Bron: https://pi-news.net/2025/12/90-milliarden-die-es-nicht-gi... 

"Merci, cher Friedrich !": L’Ukraine, le pays le plus corrompu du monde, reçoit de l’UE un prêt sans intérêt de 90 milliards d’euros.

Les décisions nocturnes du Conseil européen nous laissent surtout une impression: celle d’un théâtre politique destiné à donner une illusion d’action, là où il ne reste pratiquement plus d’espace de manœuvre. Beaucoup de problèmes semblent résolus, beaucoup de déclarations paraissent grandes – mais en y regardant de plus près, il reste étonnamment peu de substance.

Commençons par le supposé rassurant: les avoirs d’État russes gelés en Europe restent intacts. Malgré des mois de débats, de charges morales et de menaces politiques, Bruxelles n’a finalement pas osé franchir cette ligne juridique.
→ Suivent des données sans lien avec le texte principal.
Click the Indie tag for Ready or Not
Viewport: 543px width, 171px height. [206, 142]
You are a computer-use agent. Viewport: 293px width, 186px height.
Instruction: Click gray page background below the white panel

Cela n’est pas tant l'expression de principes propres à l’État de droit, mais plutôt la reconnaissance que la confiscation formelle d’actifs étrangers serait un précédent dangereux – pour le marché financier européen, la confiance des investisseurs internationaux et la crédibilité fragile des garanties de propriété occidentales.

Au lieu de cela, on a présenté un chiffre qui capte mieux l’attention dans les médias: 90 milliards d’euros pour 2026 et 2027, "provenant du budget de l’UE". C’est là que commence le problème.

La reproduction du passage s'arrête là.